**Text excerpt:**
README.md

Reliability-Density Neighbourhood (RDN) Applicability Domain

Description

Reliability Density Neighbourhood is an Applicability Domain (AD) technique used in order to estimate the reliability of the predictions from a QSAR (classification) model. This method scans the chemical space, starting from the locations of training instances, taking into account local density, and local bias and precision. After the chemical space has been mapped, the established RDN AD can be used to sort new (external) predictions according to their reliability. Even though the RDN mapping is calculated using getRDN, the different tasks that this entails are separately available through the remaining functions in the package, which are listed below. However, despite being available for use, functions should ideally not be called isolated, and the user should use getRDN directly instead.

getRDN is the automated implementation of the following workflow:

STEP 1: Calculation of an Euclidean Distance matrix of the training set through getEDmatrix. This matrix will contain the distance between each training instance and each of its training neighbours, sorted in ascending order of distance.

STEP 2: Calculation of individual average distance to the k-th nearest neighbours through getThreshold. This distance will be used as coverage threshold around each training instance.

**Exercise goal:** Copy the README from "getRDN is the" up to and including "order of distance.", swapping "getEDmatrix" for "computeDistances".

Element lookup records
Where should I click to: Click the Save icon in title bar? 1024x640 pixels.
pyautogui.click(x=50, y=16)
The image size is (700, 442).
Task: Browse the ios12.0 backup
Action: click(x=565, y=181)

**Output:**
getRDN is the automated implementation of the following workflow:

STEP 1: Calculation of an Euclidean Distance matrix of the training set through computeDistances. This matrix will contain the distance between each training instance and each of its training neighbours, sorted in ascending order of distance.